- _Requirement 1_
In the passage on the CIFE Rohtak Centre, how many ponds did Sanjit Malik construct on his shrimp farm?

- _Excerpted passage_
CIFE Rohtak Centre located in Rohtak district, Haryana

 

Central Institute of Fisheries Education (CIFE) is the premier National Fisheries University of India, responsible for the development of the fisheries sector through its three-pronged mandate of research, teaching and extension. The CIFE Rohtak Centre shown in the above photo is located in Lahli village and undertakes research in developing suitable aquaculture technologies for degraded salt affected inland areas using saline groundwater. It also conducts on-farm demonstrations and training programs for fish farmers, entrepreneurs, non-governmental organizations and state fisheries personnel. The credit of optimizing saline water shrimp farming in Haryana, Punjab and Uttar Pradesh goes to this Centre that pioneered testing of the technology in its saline water on-site farms and provided training to local farmers and entrepreneurs in the art and science of this practice. About 70 farmers from salinity and waterlogging-affected areas of not only Haryana but also Punjab and Rajasthan have received training from here and continue to be supported by it for establishing and running their saline water shrimp farms.

 

 

Shrimp farmer Sanjit Malik and his farm ponds in village Lahli, Rohtak district, Haryana

 

Sanjit Malik, a resident of Rohtak town, is one of the local entrepreneurs who received training at the CIFE Rohtak Centre. Supported by a 50% subsidy from the Fisheries Department, he established a shrimp farm in Lahli village in 2015, constructing 11 ponds spread over an area of 4 ha. He has taken the land on lease from a local farmer who found agriculture to be unproductive due to rising salinity in the soil and groundwater. According to Sanjit, the ponds are filled with saline groundwater and the salinity is maintained in the range of 5-10 parts per thousand (ppt) at which very high productivity can be achieved, although white shrimp is known to grow well within a wide salinity range of 5-35 ppt.

 

 

Sanjit explaining about the water quality in his farm ponds

 

According to Sanjit, water quality parameters like alkalinity, hardness, pH, salinity, calcium, magnesium and potassium in the ponds are monitored on a weekly basis. Compared to natural sea water, the saline groundwater used in the ponds is deficient in potassium and magnesium, which play an important role in growth of the shrimp, therefore influencing the productivity. In order to restore the balance of magnesium, commercial grade magnesium chloride is used, while for enhancing potassium level, fertilizer grade Muriate of potash is added several times during the life cycle.

- _Exercise data_

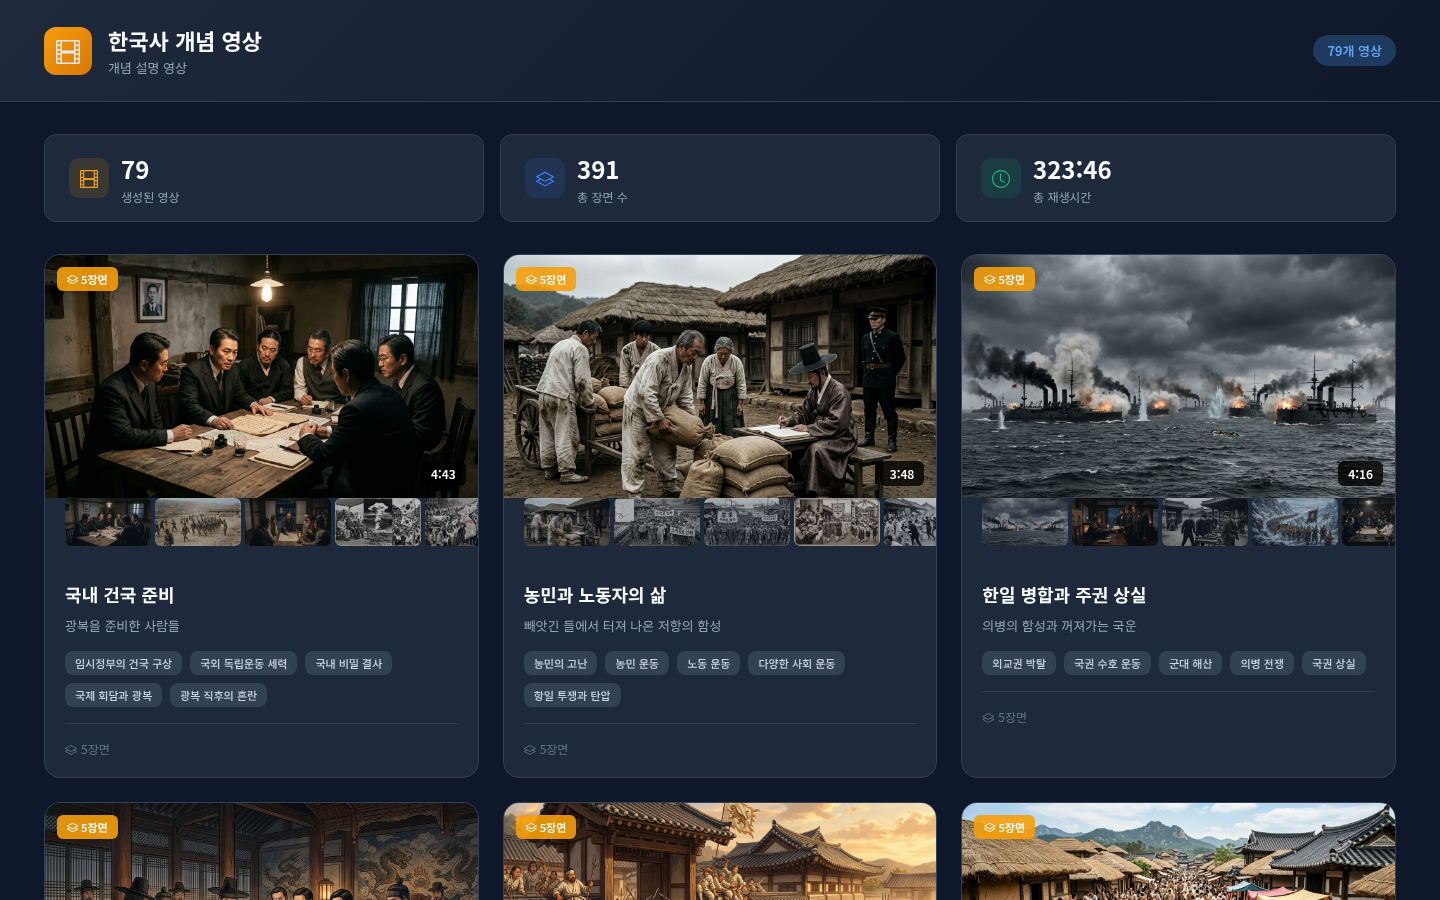Select the 의병 전쟁 tag
1440x900 pixels.
tap(1262, 664)
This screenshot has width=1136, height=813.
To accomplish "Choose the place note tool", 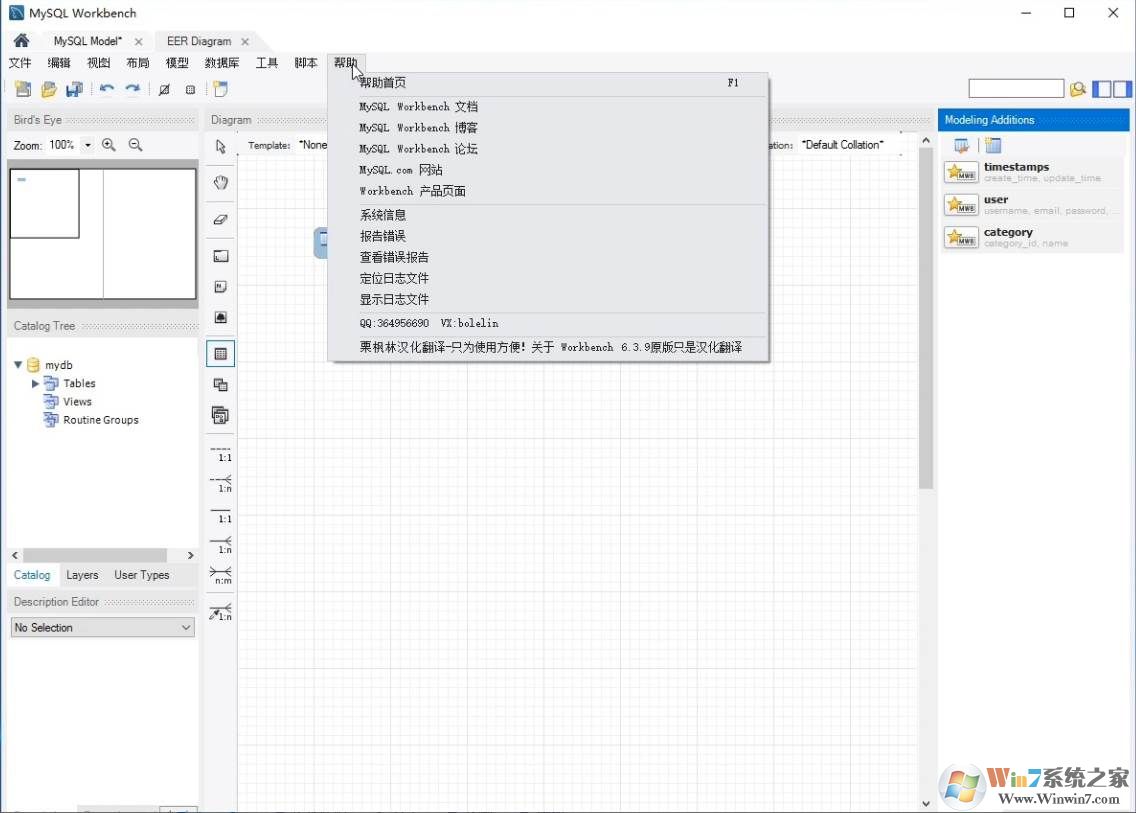I will pyautogui.click(x=220, y=286).
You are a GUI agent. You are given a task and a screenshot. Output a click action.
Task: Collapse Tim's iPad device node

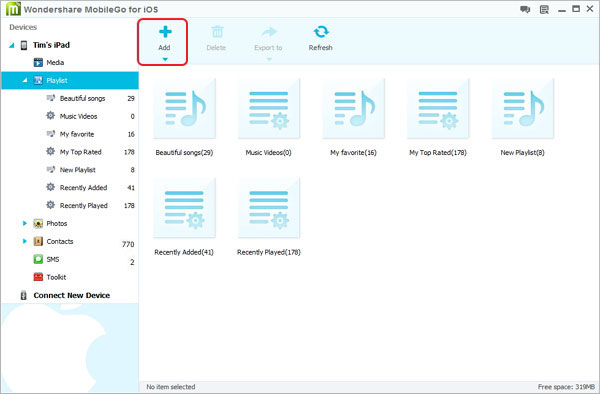pyautogui.click(x=11, y=45)
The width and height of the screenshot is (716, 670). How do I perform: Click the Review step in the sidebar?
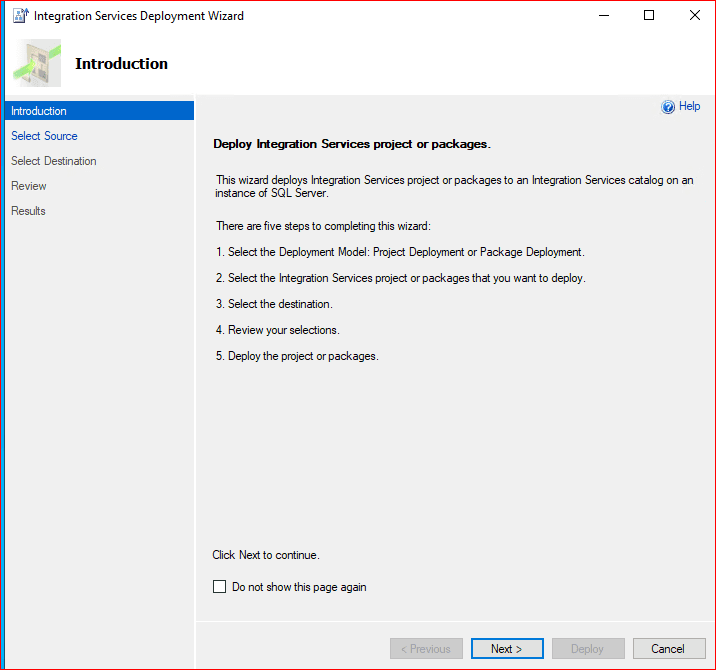(29, 186)
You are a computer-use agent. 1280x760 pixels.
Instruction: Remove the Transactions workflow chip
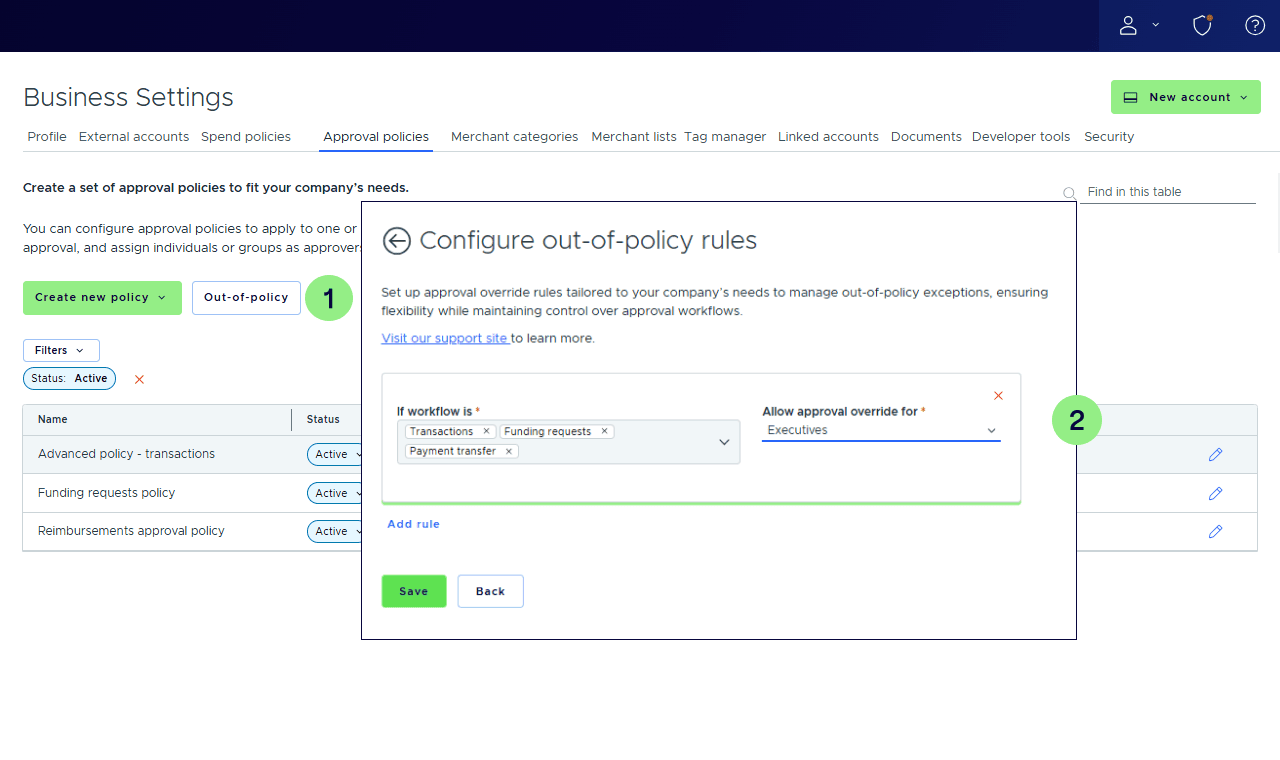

- _Requirement 2_
Please reproduce the listing starting at the line containing "The width and" and ending with the last line of the listing, with "sidebar" swapped for "toolbar" and nothing else changed. Leave the pictures out.

- _Final answer 1_
11 ponds

- _Final answer 2_
The width and height of the screenshot is (716, 670). How do I perform: Click the Review step in the toolbar?
(29, 186)
You are a computer-use agent. 1280x760 pixels.
Instruction: Remove the Transactions workflow chip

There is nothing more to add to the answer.